* **Aim of the task**: Output nothing but the lines from the first line of the entries to the line with "This screenshot has width=723, height=449.", inclusive, exactly as they read.

* **Data supplied**:
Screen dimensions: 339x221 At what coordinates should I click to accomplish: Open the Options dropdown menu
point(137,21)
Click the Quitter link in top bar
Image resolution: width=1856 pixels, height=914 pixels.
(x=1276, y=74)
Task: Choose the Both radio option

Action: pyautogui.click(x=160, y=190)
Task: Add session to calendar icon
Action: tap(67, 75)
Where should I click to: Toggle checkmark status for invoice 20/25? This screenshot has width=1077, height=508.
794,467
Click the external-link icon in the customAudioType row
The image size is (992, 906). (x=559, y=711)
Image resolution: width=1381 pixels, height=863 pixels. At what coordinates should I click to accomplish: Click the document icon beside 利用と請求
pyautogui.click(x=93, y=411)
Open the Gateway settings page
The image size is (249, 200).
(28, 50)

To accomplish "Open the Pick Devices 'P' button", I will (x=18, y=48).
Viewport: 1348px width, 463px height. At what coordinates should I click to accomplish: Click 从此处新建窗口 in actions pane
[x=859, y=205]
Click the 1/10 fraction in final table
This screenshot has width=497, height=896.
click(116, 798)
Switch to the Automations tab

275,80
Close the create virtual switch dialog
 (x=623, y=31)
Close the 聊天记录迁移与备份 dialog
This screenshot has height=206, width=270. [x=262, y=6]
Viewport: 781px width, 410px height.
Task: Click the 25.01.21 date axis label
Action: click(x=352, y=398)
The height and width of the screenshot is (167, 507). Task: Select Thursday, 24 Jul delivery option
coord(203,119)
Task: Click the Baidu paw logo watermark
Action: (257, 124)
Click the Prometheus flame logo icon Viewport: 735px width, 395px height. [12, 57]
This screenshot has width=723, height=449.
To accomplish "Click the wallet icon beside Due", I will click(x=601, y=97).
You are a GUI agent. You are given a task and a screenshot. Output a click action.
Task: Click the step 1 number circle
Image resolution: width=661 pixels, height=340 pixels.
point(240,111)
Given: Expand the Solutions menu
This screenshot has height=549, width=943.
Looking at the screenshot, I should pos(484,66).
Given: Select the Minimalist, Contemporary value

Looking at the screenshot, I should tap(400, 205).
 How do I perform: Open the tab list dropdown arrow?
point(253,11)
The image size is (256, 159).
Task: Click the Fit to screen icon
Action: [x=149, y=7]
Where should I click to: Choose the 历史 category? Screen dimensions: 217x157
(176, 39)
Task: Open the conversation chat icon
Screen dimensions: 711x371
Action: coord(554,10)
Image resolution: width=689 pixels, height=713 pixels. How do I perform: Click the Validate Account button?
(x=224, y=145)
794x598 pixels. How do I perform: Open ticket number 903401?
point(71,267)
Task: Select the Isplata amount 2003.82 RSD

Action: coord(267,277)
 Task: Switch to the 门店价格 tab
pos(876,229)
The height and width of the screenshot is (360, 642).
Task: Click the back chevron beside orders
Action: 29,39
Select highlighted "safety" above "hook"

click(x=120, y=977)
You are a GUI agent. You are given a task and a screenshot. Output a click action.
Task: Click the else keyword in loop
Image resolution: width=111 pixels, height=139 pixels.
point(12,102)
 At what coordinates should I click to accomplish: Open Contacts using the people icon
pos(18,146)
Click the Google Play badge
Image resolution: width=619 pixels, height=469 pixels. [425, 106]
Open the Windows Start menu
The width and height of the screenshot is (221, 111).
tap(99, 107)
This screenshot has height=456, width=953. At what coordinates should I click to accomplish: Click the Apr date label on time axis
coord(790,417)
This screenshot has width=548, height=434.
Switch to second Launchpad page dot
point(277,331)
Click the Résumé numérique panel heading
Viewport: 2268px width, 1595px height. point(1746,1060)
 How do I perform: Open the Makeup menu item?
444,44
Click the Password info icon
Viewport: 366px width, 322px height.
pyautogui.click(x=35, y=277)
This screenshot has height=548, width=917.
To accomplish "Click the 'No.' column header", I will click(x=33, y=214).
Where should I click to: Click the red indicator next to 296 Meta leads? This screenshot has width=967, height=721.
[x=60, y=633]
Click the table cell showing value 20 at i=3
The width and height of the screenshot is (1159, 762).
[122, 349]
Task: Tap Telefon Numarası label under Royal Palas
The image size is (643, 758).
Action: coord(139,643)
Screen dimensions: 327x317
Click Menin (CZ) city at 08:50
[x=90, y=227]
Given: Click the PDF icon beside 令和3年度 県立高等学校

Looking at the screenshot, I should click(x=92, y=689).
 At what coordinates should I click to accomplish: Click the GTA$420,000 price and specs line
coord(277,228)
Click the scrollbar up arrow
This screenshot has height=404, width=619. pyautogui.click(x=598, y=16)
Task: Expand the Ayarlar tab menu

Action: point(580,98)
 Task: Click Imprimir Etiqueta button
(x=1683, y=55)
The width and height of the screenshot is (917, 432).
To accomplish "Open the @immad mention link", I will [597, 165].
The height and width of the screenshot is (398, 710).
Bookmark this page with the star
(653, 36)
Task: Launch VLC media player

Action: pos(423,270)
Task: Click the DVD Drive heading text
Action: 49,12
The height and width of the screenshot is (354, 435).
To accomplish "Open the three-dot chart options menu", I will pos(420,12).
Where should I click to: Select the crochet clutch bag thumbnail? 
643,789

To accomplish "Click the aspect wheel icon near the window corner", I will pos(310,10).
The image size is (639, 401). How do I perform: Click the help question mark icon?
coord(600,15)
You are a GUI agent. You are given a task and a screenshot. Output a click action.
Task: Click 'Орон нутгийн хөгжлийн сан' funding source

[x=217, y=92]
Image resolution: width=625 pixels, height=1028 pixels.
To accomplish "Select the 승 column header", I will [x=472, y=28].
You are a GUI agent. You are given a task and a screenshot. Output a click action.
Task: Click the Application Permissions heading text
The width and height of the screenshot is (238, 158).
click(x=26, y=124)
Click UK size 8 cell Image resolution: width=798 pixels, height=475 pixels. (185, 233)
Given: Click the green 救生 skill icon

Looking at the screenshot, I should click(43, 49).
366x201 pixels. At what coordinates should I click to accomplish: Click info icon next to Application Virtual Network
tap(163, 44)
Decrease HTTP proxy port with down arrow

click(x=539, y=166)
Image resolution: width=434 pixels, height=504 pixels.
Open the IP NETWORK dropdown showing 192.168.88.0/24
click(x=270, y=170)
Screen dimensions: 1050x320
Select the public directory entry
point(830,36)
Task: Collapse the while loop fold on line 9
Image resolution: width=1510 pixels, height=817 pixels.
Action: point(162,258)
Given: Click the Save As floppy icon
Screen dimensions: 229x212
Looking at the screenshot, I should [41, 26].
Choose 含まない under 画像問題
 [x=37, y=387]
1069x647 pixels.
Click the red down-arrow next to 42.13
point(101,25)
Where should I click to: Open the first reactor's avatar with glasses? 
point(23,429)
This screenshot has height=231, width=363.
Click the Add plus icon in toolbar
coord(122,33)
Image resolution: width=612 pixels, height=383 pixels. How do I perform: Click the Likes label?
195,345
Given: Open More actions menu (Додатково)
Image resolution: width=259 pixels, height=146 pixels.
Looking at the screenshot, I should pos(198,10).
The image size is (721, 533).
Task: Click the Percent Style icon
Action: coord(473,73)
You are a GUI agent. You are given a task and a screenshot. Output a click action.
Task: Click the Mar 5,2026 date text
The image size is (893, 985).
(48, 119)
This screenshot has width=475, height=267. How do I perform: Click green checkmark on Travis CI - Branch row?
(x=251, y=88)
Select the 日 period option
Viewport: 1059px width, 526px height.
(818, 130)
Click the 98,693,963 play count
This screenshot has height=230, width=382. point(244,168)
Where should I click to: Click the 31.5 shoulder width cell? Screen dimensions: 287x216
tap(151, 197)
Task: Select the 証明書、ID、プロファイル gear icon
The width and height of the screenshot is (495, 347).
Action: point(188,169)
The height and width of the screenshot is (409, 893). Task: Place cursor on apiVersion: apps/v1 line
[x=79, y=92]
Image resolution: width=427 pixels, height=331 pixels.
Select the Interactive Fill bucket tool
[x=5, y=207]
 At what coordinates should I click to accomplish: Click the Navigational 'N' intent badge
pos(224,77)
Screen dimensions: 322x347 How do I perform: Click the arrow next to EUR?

* **Solution to the exercise**:
Screen dimensions: 339x221 At what coordinates should I click to accomplish: Open the Options dropdown menu
point(137,21)
Click the Quitter link in top bar
Image resolution: width=1856 pixels, height=914 pixels.
(x=1276, y=74)
Task: Choose the Both radio option

Action: pyautogui.click(x=160, y=190)
Task: Add session to calendar icon
Action: tap(67, 75)
Where should I click to: Toggle checkmark status for invoice 20/25? This screenshot has width=1077, height=508.
794,467
Click the external-link icon in the customAudioType row
The image size is (992, 906). (x=559, y=711)
Image resolution: width=1381 pixels, height=863 pixels. At what coordinates should I click to accomplish: Click the document icon beside 利用と請求
pyautogui.click(x=93, y=411)
Open the Gateway settings page
The image size is (249, 200).
(28, 50)

To accomplish "Open the Pick Devices 'P' button", I will (x=18, y=48).
Viewport: 1348px width, 463px height. At what coordinates should I click to accomplish: Click 从此处新建窗口 in actions pane
[x=859, y=205]
Click the 1/10 fraction in final table
This screenshot has width=497, height=896.
click(116, 798)
Switch to the Automations tab

275,80
Close the create virtual switch dialog
 (x=623, y=31)
Close the 聊天记录迁移与备份 dialog
This screenshot has height=206, width=270. [x=262, y=6]
Viewport: 781px width, 410px height.
Task: Click the 25.01.21 date axis label
Action: click(x=352, y=398)
The height and width of the screenshot is (167, 507). Task: Select Thursday, 24 Jul delivery option
coord(203,119)
Task: Click the Baidu paw logo watermark
Action: (257, 124)
Click the Prometheus flame logo icon Viewport: 735px width, 395px height. [12, 57]
This screenshot has width=723, height=449.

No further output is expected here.